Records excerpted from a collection
========================================================================

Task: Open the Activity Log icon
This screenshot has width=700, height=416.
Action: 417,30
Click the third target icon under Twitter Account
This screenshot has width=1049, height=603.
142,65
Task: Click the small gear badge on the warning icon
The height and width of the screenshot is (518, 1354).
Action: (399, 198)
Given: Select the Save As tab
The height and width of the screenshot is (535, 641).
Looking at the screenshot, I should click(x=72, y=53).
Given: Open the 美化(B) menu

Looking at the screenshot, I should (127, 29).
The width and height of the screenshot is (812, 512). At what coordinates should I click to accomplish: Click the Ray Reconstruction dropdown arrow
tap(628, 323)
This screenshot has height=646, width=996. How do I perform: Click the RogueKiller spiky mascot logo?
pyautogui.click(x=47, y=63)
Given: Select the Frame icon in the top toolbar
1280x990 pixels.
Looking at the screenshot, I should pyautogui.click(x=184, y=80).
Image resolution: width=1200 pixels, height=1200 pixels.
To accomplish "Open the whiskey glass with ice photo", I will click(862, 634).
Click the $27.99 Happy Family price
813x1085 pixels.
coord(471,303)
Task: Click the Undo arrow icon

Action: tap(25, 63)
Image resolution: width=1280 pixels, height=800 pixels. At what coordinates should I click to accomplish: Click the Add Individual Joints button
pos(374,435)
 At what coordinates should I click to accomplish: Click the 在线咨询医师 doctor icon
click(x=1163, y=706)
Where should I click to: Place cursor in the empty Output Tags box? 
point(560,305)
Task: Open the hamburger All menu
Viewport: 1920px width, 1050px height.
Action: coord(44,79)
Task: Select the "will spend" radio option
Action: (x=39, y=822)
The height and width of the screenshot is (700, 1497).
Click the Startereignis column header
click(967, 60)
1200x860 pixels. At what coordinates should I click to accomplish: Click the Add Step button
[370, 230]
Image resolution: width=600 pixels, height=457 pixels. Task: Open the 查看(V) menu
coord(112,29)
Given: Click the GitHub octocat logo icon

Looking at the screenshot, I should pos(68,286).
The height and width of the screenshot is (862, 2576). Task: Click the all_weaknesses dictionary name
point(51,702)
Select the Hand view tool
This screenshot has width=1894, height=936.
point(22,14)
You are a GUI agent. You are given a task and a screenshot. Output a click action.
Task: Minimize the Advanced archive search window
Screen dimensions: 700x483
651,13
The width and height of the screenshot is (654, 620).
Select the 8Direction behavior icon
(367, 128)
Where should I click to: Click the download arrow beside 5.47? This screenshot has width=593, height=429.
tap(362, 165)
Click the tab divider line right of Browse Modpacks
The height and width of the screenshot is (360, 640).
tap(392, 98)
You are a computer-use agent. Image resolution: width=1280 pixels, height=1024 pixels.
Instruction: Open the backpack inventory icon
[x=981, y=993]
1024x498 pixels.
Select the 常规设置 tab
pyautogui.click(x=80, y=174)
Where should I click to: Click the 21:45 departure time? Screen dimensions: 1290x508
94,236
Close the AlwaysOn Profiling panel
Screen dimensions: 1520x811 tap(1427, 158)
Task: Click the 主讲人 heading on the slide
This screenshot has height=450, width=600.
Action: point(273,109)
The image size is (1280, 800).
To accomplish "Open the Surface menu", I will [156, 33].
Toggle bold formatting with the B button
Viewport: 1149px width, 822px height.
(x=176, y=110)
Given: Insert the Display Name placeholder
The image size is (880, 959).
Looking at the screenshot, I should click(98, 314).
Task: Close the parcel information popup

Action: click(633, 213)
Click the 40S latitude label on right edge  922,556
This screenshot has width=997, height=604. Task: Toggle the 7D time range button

========================================================================

Beginning at the line with "The width and height of the screenshot is (654, 620)." and ending at the line with "Task: Click the 主讲人 heading on the slide", reproduce each line of the data above exactly, and add no other lines.

The width and height of the screenshot is (654, 620).
Select the 8Direction behavior icon
(367, 128)
Where should I click to: Click the download arrow beside 5.47? This screenshot has width=593, height=429.
tap(362, 165)
Click the tab divider line right of Browse Modpacks
The height and width of the screenshot is (360, 640).
tap(392, 98)
You are a computer-use agent. Image resolution: width=1280 pixels, height=1024 pixels.
Instruction: Open the backpack inventory icon
[x=981, y=993]
1024x498 pixels.
Select the 常规设置 tab
pyautogui.click(x=80, y=174)
Where should I click to: Click the 21:45 departure time? Screen dimensions: 1290x508
94,236
Close the AlwaysOn Profiling panel
Screen dimensions: 1520x811 tap(1427, 158)
Task: Click the 主讲人 heading on the slide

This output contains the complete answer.